Contrary to the previous experiments, increased expression of stress proteins, particularly Hsp70, may not strictly be required in ischemic tolerance. Cerebral ischemia, even if it is sublethal for neurons, is now recognized to induce an increasingly complex range of gene expression (MacManus and Linnik, 1997; Wrang et al., 2001). Increase in Hsp70 could simply be a coincidental increment of gene expression on cellular stress. Evidence against the stress protein hypothesis has also been accumulated (Abe and Nowak, 1996a). Spreading depression conferred tolerance in cortical neurons to ischemia in the rat, but it failed to induce the expression of Hsp70 mRNA in regions of tolerance (Kobayashi et al., 1995). Gene expression was also studied in a gerbil ischemia model and was correlated with the timing of anoxic depolarization by DC potential in the hippocampus and acquisition of ischemic tolerance. This experiment demonstrated that the threshold depolarization that was required to induce tolerance correlated well with gene expression of transcription factors such as junB but not with Hsp70 (Abe and Nowak, 1996b; Abe and Nowak, 2000). These experiments have therefore shown that the presence of Hsp70 is not mandatory for ischemic tolerance. Immunostaining against Hsp70 should be carefully interpreted since Hsp70 protein is cryptic to immunodetection in aldehyde-fixed tissues that are obtained during early recirculation (Harrub and Nowak, 1998). Nevertheless, it is widely accepted that Hsp70 can make neurons resistant to noxious stimuli such as ischemia when it is expressed in excess.
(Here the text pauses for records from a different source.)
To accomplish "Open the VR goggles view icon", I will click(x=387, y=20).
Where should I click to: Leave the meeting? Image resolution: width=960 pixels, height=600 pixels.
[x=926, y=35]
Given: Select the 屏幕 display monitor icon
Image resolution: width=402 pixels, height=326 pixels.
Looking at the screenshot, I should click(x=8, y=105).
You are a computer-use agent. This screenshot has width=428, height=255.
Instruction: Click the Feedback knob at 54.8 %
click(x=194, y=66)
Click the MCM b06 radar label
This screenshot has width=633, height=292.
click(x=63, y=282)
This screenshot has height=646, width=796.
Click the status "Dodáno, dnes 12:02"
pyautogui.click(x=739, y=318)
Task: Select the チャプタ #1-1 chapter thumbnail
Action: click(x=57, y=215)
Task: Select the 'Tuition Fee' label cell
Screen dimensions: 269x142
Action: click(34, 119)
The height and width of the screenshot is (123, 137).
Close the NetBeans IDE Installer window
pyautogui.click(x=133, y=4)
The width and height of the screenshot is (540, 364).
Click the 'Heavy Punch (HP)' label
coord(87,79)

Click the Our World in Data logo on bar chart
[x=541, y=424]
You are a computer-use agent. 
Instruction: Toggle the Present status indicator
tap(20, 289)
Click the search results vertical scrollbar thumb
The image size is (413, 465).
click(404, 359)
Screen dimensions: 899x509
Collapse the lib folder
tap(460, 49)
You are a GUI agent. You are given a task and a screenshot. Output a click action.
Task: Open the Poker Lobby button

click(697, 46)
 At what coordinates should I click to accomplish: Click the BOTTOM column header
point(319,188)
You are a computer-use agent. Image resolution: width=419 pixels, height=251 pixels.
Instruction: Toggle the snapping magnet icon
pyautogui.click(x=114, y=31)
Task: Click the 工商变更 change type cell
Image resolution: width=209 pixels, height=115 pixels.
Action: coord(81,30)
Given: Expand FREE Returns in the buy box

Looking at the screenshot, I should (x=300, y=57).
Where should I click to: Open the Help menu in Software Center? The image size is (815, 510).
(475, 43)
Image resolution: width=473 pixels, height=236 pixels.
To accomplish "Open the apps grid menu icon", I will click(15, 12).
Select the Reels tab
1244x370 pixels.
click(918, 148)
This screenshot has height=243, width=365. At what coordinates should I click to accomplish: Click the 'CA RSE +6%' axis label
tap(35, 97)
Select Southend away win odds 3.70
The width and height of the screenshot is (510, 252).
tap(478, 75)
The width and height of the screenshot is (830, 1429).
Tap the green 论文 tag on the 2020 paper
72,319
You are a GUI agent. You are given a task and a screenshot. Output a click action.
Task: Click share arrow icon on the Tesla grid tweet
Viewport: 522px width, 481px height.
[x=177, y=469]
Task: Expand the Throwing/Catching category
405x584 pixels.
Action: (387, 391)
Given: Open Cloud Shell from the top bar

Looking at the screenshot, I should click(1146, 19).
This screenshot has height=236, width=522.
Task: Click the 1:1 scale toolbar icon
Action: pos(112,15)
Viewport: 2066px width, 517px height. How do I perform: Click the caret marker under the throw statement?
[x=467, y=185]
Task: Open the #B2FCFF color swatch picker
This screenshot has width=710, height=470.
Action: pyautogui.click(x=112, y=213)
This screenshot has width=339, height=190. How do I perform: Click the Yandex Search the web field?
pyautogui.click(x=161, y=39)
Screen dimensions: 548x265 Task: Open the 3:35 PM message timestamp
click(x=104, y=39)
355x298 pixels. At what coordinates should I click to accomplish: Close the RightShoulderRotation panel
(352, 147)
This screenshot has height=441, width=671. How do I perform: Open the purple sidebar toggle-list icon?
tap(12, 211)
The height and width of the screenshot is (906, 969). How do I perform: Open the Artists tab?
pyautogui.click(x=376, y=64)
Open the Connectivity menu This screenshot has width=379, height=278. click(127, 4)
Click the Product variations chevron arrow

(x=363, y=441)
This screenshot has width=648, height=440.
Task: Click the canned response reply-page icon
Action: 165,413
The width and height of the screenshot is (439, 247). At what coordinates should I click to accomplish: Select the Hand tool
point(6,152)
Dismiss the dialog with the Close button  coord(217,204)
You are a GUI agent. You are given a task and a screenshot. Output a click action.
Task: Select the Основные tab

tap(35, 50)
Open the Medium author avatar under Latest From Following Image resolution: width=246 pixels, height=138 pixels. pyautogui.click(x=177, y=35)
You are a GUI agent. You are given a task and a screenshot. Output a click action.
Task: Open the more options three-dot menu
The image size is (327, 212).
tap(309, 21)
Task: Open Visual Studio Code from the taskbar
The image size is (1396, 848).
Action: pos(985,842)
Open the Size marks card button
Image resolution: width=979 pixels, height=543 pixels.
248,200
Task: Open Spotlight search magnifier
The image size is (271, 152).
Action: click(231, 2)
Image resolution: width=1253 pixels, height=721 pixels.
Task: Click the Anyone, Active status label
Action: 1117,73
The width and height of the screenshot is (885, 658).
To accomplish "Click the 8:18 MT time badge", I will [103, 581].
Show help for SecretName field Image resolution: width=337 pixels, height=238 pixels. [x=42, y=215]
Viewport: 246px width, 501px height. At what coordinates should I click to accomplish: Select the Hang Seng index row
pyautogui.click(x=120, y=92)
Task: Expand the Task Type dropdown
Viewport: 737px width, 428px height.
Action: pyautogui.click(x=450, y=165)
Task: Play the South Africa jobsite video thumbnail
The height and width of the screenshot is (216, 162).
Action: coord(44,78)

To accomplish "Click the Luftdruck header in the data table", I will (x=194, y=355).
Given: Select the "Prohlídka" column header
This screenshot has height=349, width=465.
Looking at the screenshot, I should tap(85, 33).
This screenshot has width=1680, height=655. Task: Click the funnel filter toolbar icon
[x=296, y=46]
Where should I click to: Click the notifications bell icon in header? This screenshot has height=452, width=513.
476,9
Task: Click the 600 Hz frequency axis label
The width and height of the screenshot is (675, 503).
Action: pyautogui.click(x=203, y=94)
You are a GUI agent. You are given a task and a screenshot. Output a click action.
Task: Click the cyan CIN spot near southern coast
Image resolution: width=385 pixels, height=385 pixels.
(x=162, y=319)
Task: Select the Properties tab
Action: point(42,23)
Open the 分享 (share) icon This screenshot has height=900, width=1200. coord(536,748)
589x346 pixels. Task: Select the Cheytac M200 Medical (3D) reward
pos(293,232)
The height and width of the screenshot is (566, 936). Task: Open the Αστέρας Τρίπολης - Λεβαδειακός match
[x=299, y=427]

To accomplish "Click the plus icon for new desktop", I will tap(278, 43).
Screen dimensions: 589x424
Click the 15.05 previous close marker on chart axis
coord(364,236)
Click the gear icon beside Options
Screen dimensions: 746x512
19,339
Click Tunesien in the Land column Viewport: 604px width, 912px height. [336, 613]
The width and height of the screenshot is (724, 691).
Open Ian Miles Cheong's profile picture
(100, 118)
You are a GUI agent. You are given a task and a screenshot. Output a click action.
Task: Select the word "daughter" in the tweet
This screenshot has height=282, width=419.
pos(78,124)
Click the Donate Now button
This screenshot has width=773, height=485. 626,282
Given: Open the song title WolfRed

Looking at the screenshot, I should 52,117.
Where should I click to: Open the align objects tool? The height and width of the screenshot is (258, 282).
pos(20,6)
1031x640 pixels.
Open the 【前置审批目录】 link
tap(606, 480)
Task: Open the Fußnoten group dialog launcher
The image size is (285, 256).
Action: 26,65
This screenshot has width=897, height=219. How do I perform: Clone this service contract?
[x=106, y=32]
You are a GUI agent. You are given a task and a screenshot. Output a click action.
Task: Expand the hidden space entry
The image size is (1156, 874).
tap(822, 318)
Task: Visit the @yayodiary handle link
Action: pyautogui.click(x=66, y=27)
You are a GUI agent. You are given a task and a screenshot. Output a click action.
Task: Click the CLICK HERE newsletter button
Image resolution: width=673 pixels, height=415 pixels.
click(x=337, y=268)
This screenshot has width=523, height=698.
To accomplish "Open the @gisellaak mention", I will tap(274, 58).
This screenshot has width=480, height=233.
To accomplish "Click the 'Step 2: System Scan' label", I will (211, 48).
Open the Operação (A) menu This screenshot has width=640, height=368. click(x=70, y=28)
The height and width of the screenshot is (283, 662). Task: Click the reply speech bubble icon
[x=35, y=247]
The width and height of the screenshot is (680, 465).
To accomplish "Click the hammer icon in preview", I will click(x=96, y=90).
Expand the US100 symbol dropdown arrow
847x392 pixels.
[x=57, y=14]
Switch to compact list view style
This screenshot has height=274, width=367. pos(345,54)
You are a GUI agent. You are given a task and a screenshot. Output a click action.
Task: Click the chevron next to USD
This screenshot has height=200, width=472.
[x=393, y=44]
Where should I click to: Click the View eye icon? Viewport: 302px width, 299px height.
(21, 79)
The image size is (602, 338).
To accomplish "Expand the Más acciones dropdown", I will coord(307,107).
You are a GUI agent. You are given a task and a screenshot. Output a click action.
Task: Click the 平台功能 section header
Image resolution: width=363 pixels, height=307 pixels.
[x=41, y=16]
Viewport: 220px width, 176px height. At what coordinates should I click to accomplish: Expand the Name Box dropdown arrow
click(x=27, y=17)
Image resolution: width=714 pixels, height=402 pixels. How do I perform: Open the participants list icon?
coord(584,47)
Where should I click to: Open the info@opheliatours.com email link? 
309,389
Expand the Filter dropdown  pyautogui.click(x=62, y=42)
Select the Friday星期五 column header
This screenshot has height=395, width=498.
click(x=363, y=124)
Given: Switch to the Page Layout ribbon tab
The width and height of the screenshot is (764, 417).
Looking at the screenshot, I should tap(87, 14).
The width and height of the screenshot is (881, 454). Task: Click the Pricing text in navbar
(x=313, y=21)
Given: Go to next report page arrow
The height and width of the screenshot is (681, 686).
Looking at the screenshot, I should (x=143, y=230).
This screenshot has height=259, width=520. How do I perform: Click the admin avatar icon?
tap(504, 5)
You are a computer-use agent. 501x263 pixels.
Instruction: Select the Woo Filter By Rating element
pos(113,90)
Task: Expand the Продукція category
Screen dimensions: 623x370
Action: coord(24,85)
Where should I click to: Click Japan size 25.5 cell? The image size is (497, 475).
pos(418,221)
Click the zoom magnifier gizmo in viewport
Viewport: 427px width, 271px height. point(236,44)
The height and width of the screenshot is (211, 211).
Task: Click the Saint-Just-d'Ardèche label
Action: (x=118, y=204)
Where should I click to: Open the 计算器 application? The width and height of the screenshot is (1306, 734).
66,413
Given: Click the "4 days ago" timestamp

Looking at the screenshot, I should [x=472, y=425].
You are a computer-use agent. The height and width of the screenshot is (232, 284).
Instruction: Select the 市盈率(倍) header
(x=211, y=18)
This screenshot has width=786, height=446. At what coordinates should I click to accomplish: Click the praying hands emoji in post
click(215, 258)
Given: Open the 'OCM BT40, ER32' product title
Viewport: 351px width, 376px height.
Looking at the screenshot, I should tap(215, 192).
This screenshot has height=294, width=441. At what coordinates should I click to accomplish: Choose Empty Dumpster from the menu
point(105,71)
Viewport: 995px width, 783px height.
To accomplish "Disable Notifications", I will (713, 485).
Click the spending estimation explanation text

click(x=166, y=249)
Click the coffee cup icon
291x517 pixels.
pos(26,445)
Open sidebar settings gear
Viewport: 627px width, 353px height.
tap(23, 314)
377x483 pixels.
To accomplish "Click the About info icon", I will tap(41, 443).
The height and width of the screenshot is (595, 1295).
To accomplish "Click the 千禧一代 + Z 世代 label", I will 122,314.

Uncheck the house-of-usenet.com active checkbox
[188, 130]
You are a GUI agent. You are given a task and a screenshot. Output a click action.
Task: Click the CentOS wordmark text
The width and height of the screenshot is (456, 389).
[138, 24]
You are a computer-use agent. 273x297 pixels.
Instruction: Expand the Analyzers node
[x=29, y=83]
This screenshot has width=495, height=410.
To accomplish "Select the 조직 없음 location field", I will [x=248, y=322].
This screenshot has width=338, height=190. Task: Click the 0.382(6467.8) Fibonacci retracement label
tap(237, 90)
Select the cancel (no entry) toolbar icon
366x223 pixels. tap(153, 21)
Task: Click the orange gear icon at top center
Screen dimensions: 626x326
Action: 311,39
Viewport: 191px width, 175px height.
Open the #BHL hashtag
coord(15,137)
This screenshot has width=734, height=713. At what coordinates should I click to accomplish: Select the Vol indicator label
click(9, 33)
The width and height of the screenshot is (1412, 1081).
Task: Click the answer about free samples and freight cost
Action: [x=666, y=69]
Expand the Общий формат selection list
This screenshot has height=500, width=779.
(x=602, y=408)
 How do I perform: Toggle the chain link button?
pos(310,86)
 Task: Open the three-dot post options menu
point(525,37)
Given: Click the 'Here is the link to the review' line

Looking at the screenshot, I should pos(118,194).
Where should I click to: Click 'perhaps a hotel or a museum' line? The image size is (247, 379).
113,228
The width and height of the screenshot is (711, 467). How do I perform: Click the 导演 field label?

Overexpression of human inducible Hsp72 in transgenic mice also protected the heart against ischemia. Focal cerebral ischemia in the same transgenic mice revealed that overexpression of Hsp70 protects the brain from ischemic brain injury (Plumier et al., 1997; Rajdev et al., 2000).
CLINICAL IMPLICATIONS
Stressful conditions have been shown to confer tolerance to further stresses when the first stress is sufficient but sublethal for cells. The threshold for tolerance induction and that for cell injury are not usually far apart. This makes it difficult to use a tolerance induction strategy for clinical application. Drug treatment that can accelerate tolerance induction may be a potential procedure, but it should be strong enough to show a robust protection. Moderate amelioration of brain injury may not be sufficient even if it is statistically significant in experimental animals. At the same time, the substance used for tolerance induction should be safe. A number of candidate pharmacological regulators of the stress response and inducers of ischemic tolerance have been proposed (Toyoda et al., 2000; Ohtsuki et al., 1996b; Xiao et al., 1999; Morimoto and Santoro, 1998). Since overexpression of Hsp70 results in cells that are more resistant to various stresses, gene therapy for hsp70 gene transfer has been examined and it seems, at least partially, promising (Yenari et al., 1998; Amin et al., 1996). Successful clinical application must await further elucidation of the mechanisms of ischemic tolerance.